Tax Publishers

Exempt income not disclosed in ITR vis a vis revision under section 263

CA V.K. Subramani

For the taxpayers when the income admitted is accepted by the Department it provides relief for the reason that there is no uncertainty with regard to tax liability. It may so happen that the case is selected for scrutiny under section 143(3) and it amplifies the tension and anxiety of the taxpayer. However, where the assessment is completed under section 143(3) it provides again a big relief in case the returned income is accepted or a meagre addition to the returned income is made. However, the disappointment may happen when the higher authority upon seeing the assessment under section 143(3) invokes revisionary jurisdiction contained in section 263.

The Principal Chief Commissioner or Chief Commissioner or Principal Commissioner or Commissioner may invoke jurisdiction under section 263. He may call for and examine the record of any proceeding under the Act in the process. If such authority considers the order passed therein by the Assessing Officer or the Transfer Pricing Officer (TPO) is (i) erroneous; and (ii) prejudicial to the interests of revenue, he may pass an order as he deems necessary including (a) enhancing or modifying the assessment or cancelling the assessment and directing a fresh assessment; (b) modifying the order under section 92CA i.e. order of the TPO; and (c) cancel the order passed under section 92CA and directing a fresh order thereon.

The time limit for passing the order of revision is 2 years from the end of the financial year in which the order sought to be revised was passed.

In Karan Jain v. Union of India & Ors (2024) 465 ITR 1 (Gauhati) : 2024 TaxPub(DT) 2442 (Gau-HC) the assessee for the assessment year 2017-18 filed ITR which was selected for limited scrutiny under Computer Assisted Scrutiny Selection (CASS). The returned income was accepted subsequently. Later, the Commissioner invoked section 263 for the reason that a higher sum was shown as long-term capital gain in the capital account and whereas it was disclosed less in the computation sheet. The income was nevertheless exempt under section 10(38) of the Act. The assessee challenged the revision proceedings under section 263 by filing a writ.

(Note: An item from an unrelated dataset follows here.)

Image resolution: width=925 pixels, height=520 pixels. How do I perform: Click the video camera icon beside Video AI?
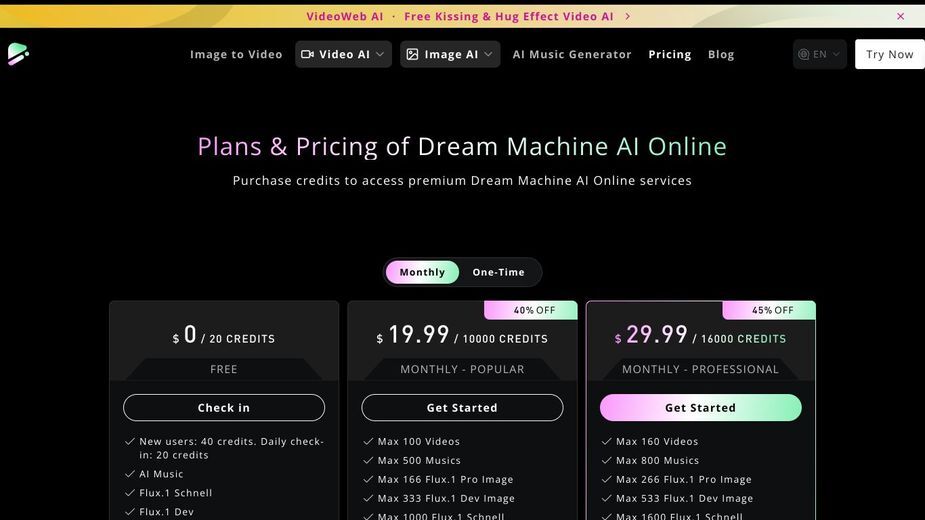[307, 54]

The court held that a revision under section 263 can be initiated when the order passed by the Assessing Officer is erroneous and prejudicial to the interests of revenue. Both the conditions have to be satisfied for doing revision. The long-term capital gain is an exempt income and the non-disclosure of the same would not result in prejudice to the revenue. The net long-term capital gain was however shown in the ITR. There is no tax liability in respect of such exempt income and there is no loss of revenue. Accordingly, it was held that the invocation of power under section 263 is not tenable in law.